Was your home or property damaged by the June 2012 floods in northeastern Minnesota?

Help us understand your ongoing needs.

TIMELINE for the NATIONAL DISASTER RESILIENCE COMPETITION:

timeline ndrc

BREAKING IT DOWN:

Step 1: NOFA, or Notice of Funding Availability, is HUD’s official announcement that these funds are available and eligible communities can apply for a piece of them. The NOFA was released on September 17, 2014.

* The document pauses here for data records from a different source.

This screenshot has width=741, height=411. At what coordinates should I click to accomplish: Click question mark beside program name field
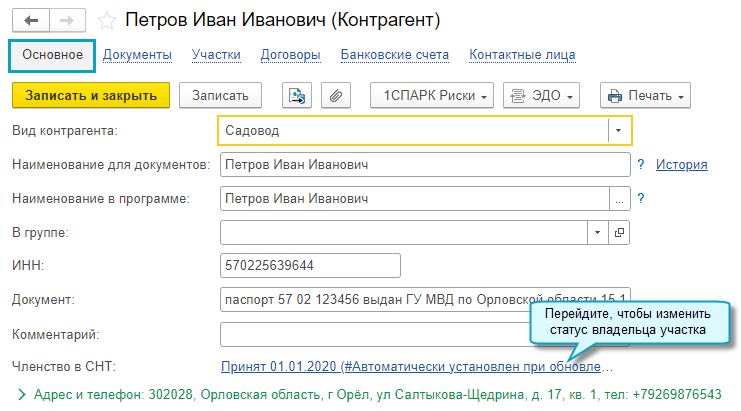click(640, 198)
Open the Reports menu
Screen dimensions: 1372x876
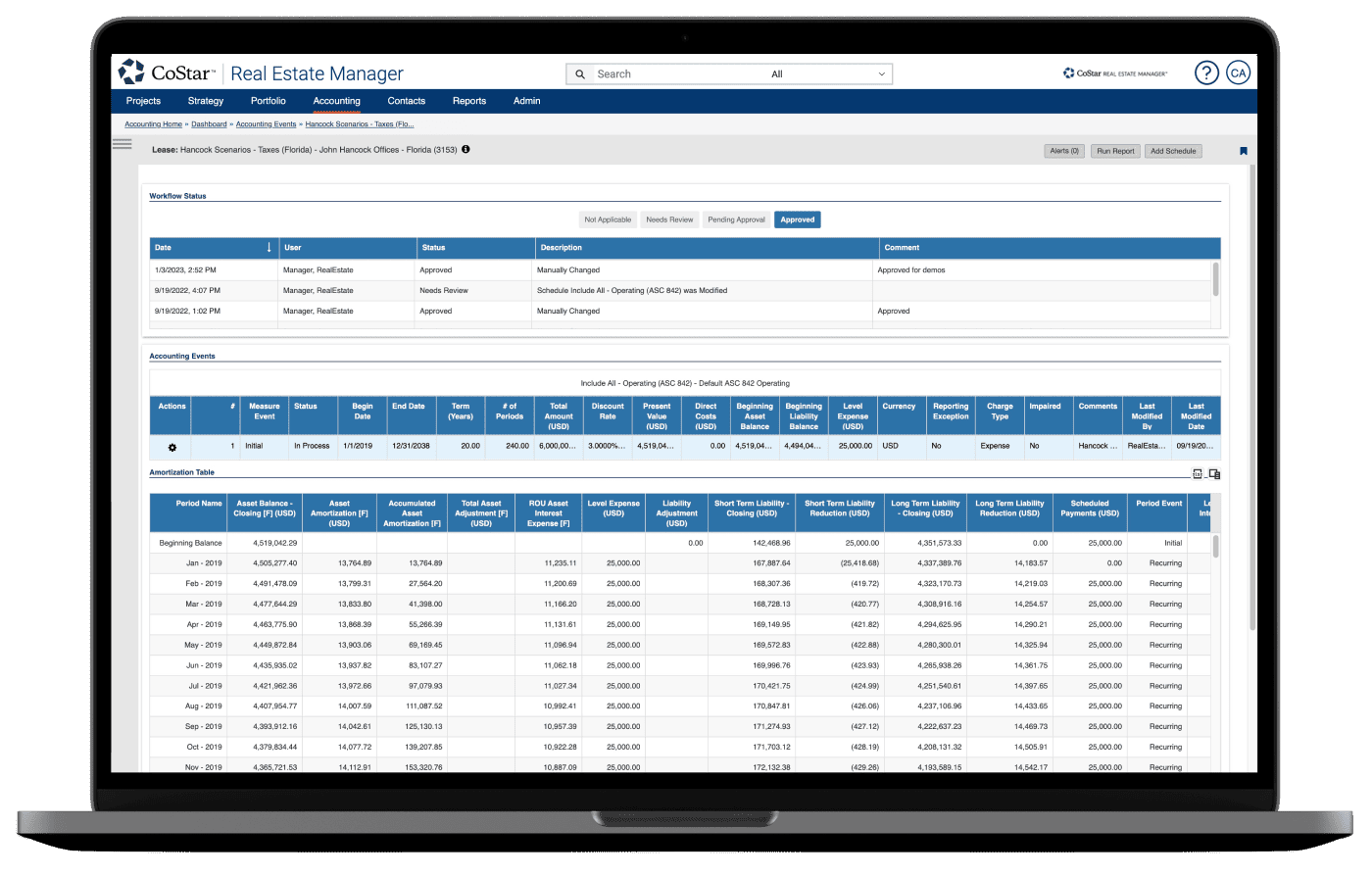pyautogui.click(x=469, y=101)
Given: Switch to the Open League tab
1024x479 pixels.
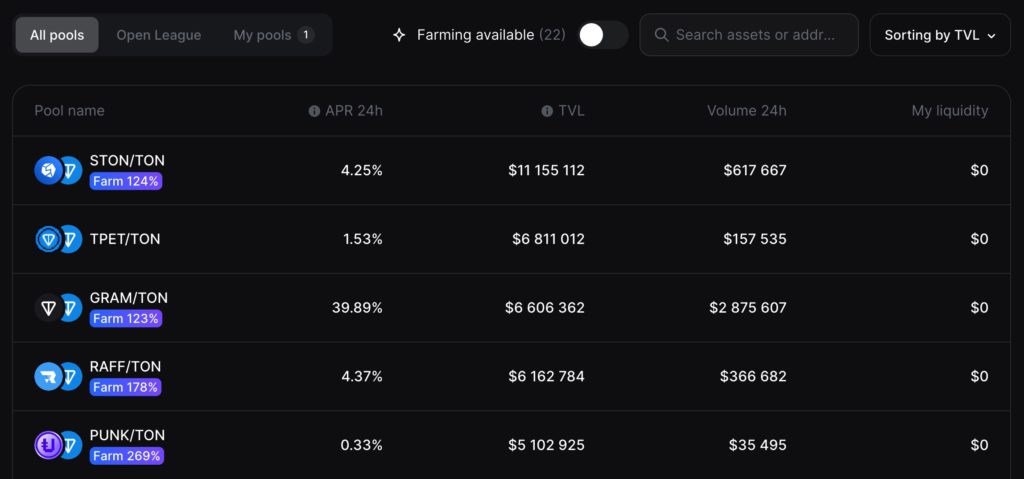Looking at the screenshot, I should point(158,35).
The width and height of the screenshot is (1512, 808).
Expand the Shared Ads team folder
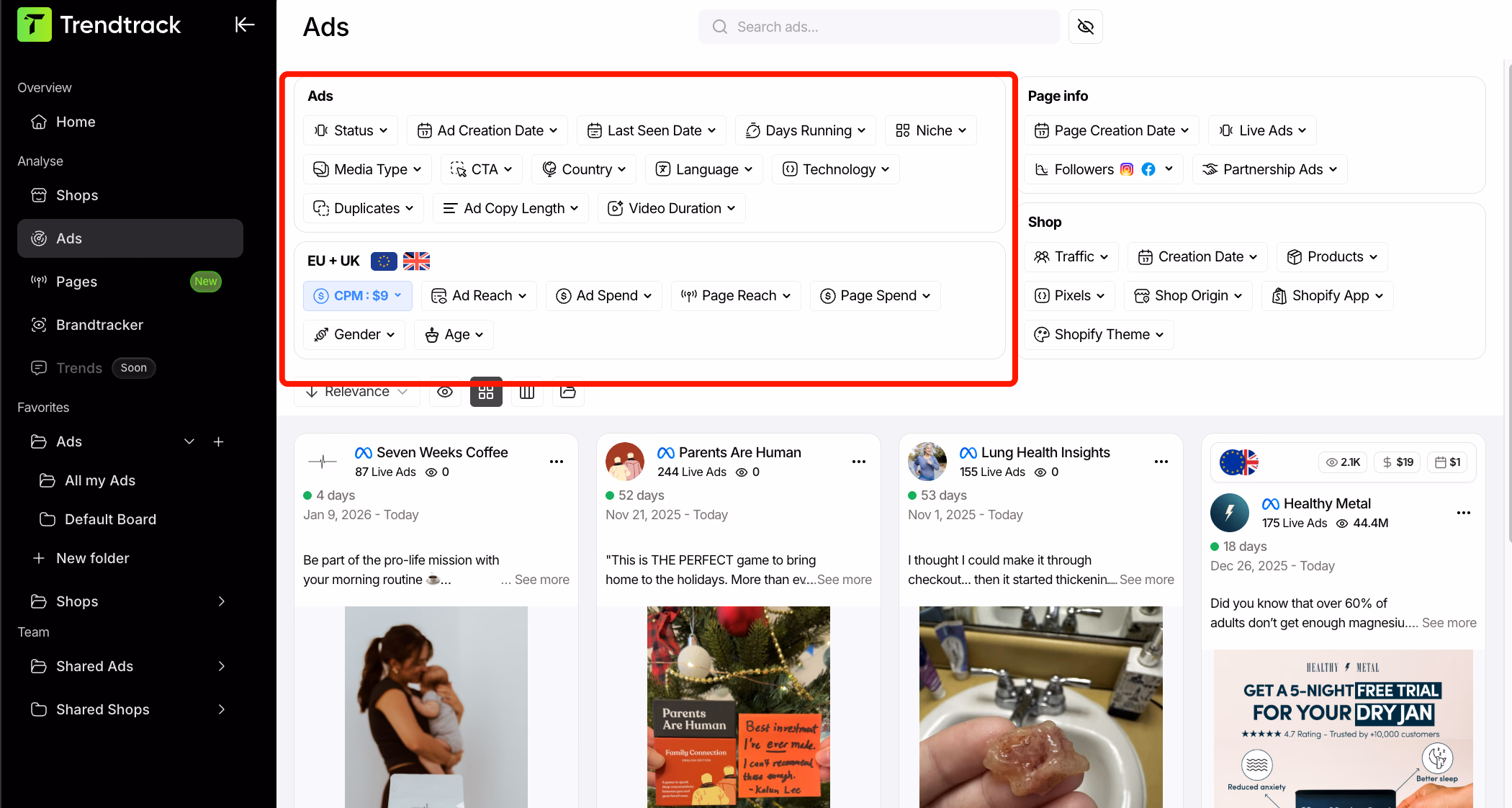tap(95, 666)
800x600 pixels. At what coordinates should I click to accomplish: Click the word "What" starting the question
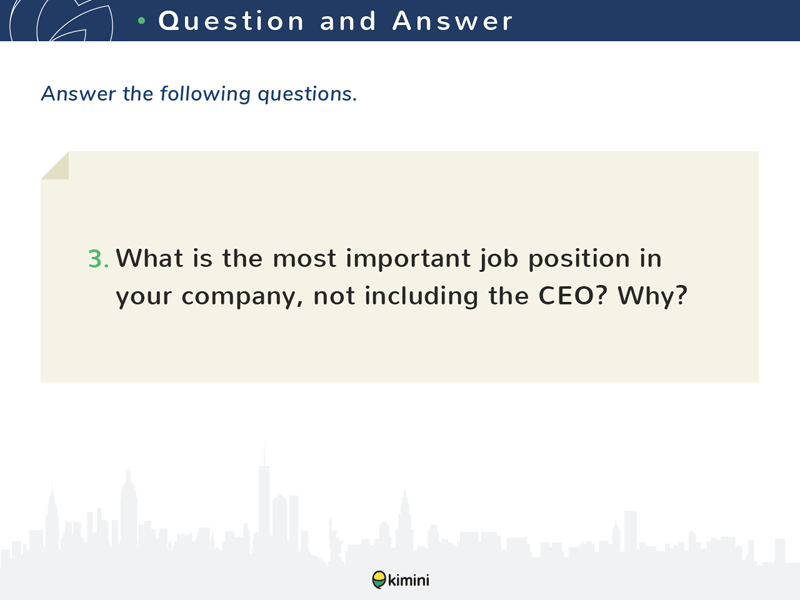(x=149, y=258)
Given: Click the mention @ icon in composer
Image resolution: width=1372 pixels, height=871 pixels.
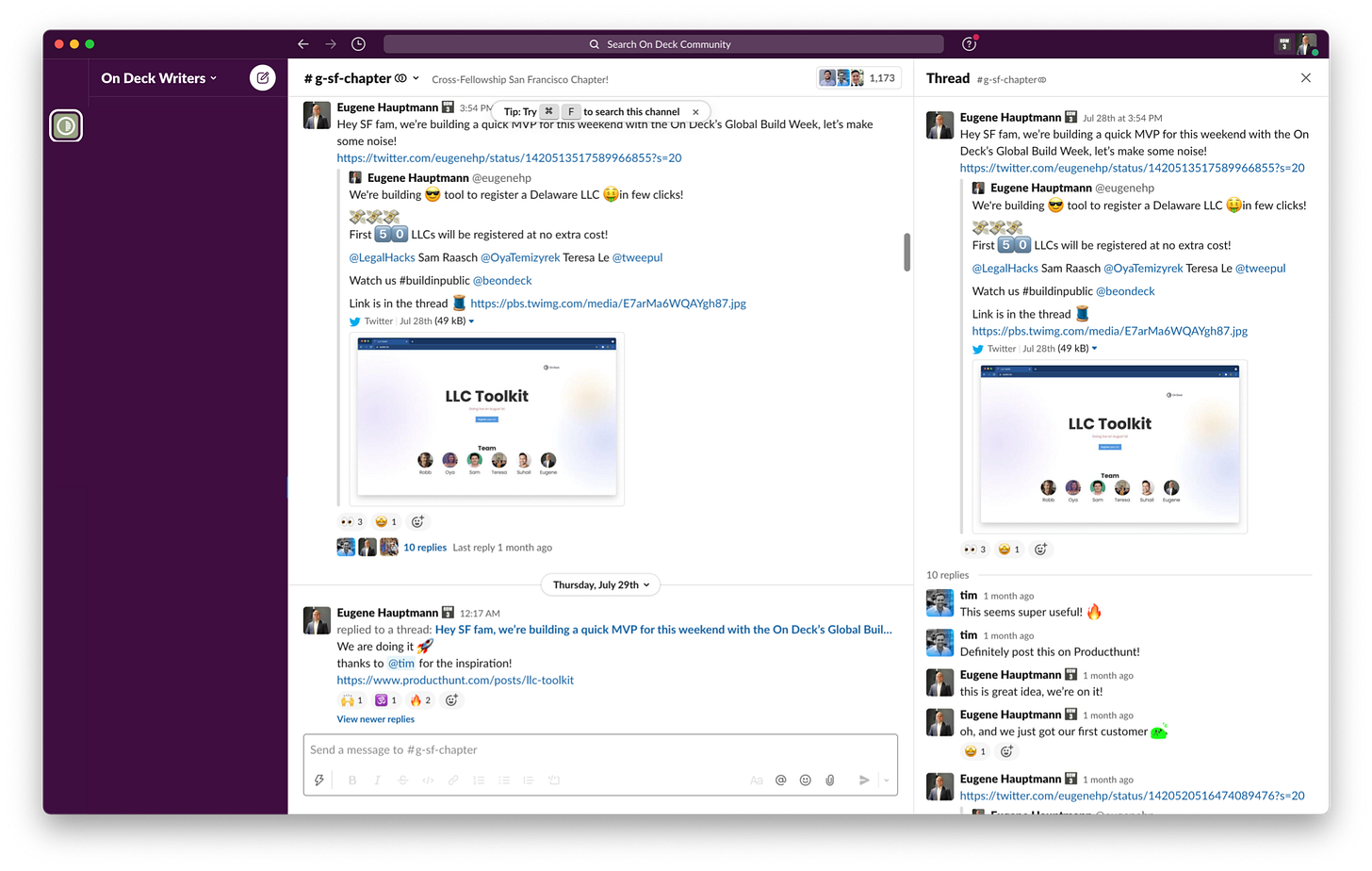Looking at the screenshot, I should pos(780,781).
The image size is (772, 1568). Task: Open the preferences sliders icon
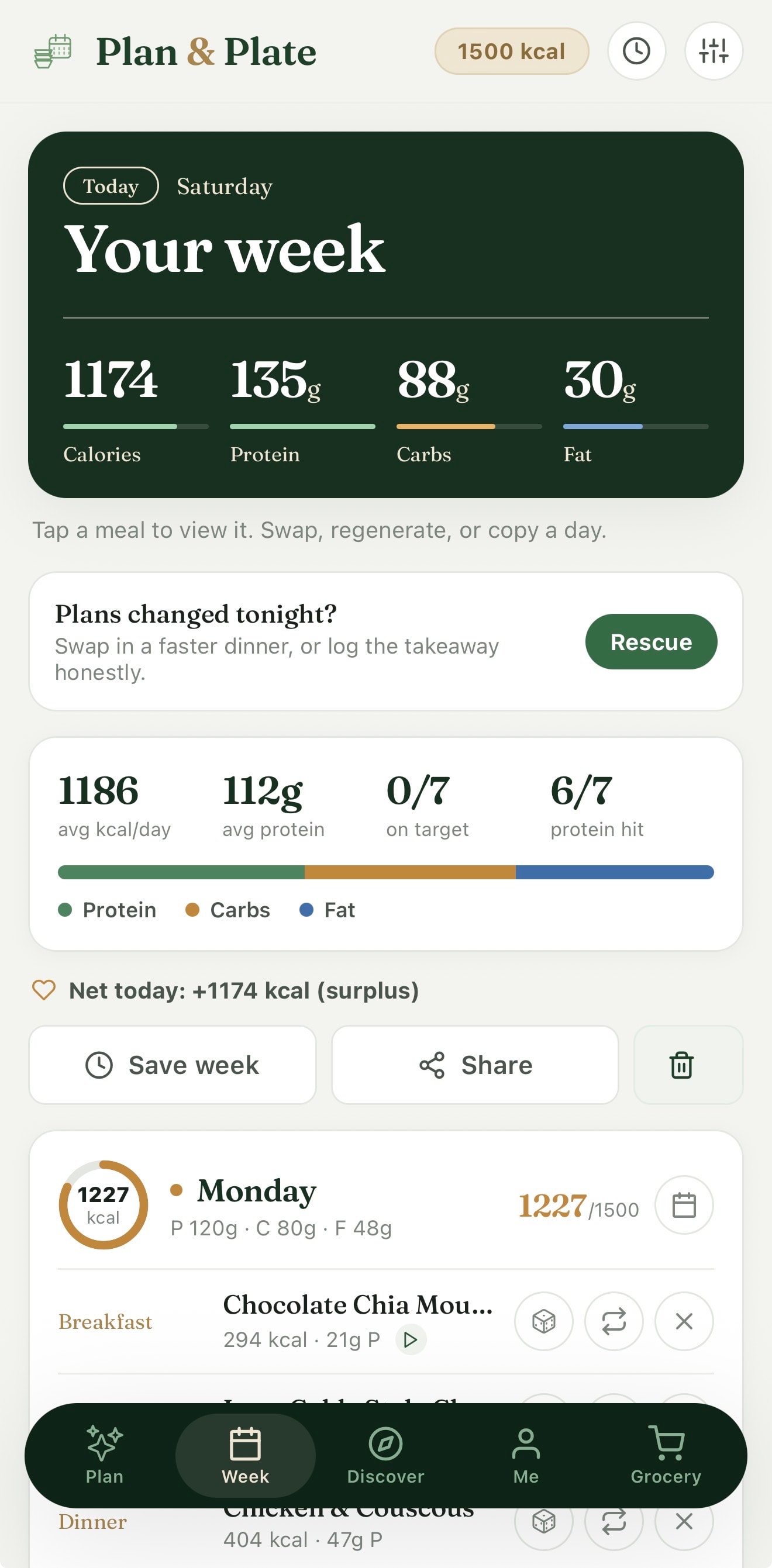(x=714, y=50)
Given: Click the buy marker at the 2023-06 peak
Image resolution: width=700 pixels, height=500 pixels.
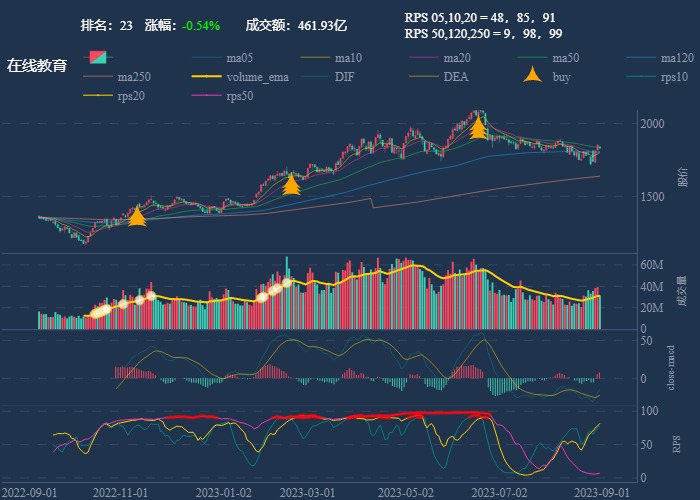Looking at the screenshot, I should click(x=478, y=127).
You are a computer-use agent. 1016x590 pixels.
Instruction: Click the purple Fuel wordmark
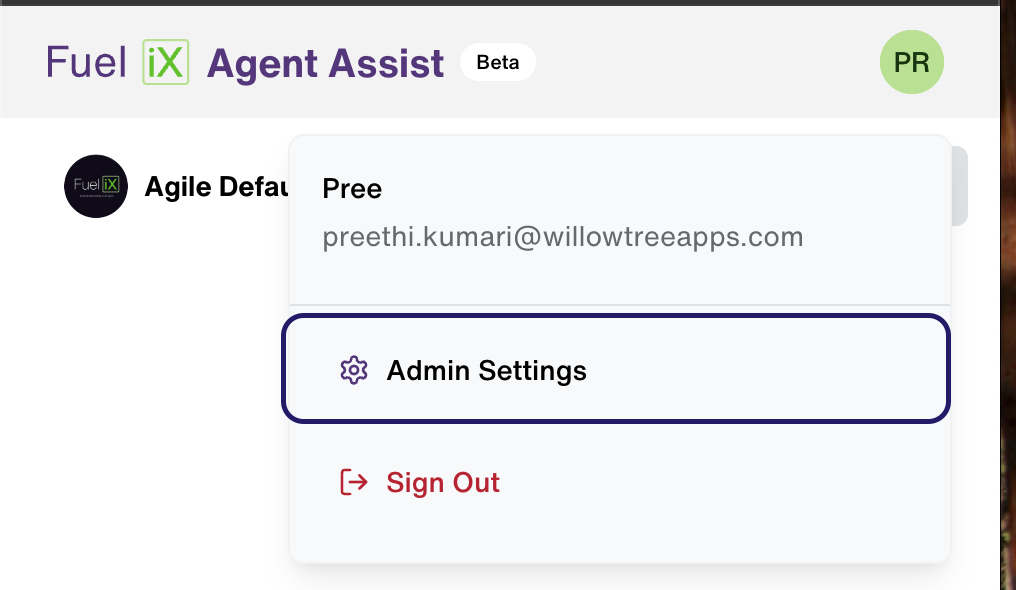pyautogui.click(x=86, y=62)
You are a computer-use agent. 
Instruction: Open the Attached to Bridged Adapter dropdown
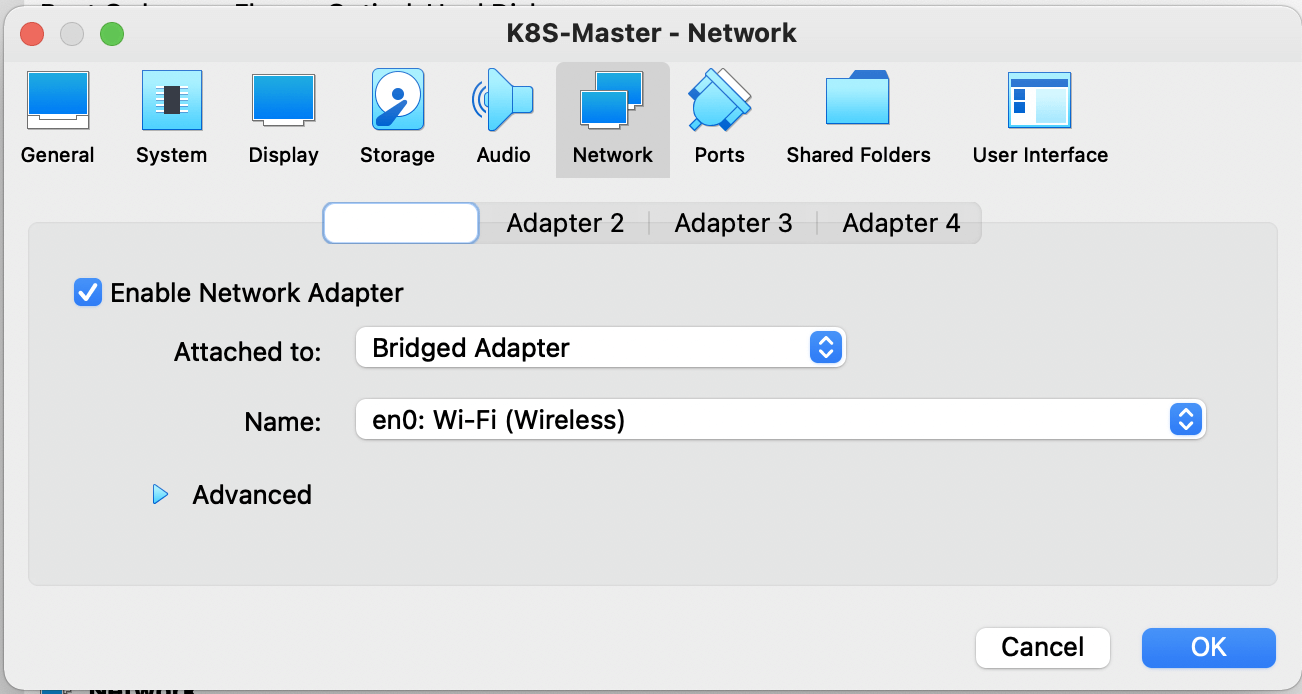(600, 348)
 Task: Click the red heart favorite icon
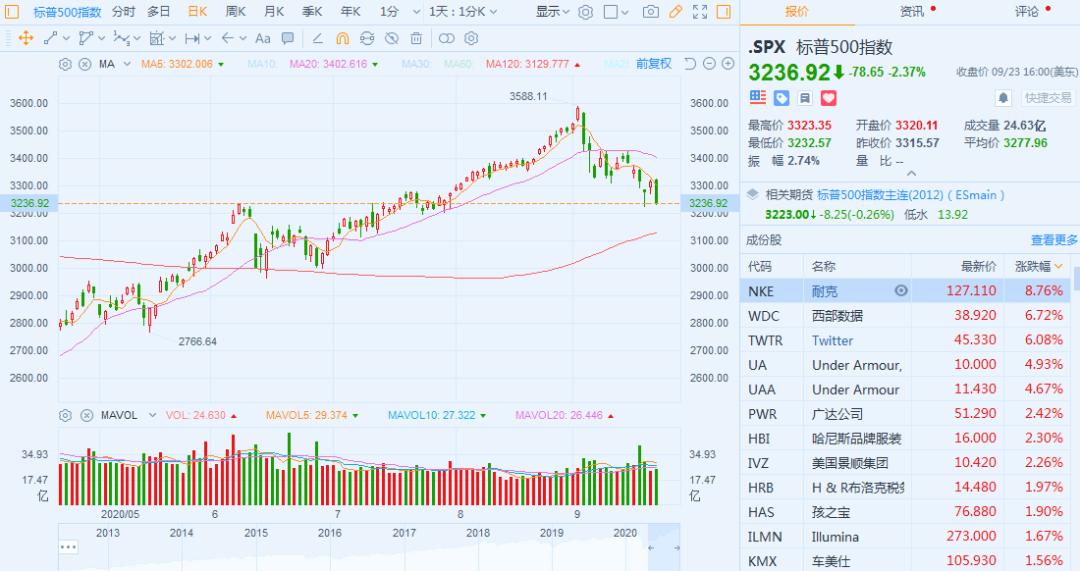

Step 2: The first phase of the competition is 180 days of meeting with partners, generating ideas, and consulting with community stakeholders to define what our community wants to achieve toward a more resilient future. Applications from Phase I were due on March 26, 2015.

Step 3: Phase I winners announced 60 days after the applications are submitted. There are smaller awards available for communities that aren’t invited to make a Phase II submission ($500,000-$2.5 million).

Step 4: Phase II is where it gets real–specific plans, specific commitments from partners, and a need to work out all the details. This phase lasts 120 days after the Phase II winners are announced. To create the most compelling and competitive application, Minnesota is starting Phase II community engagement April 1. Learn more about how to get involved here.

Step 5: National Disaster Resilience Competition WINNERS are announced…and the real work begins!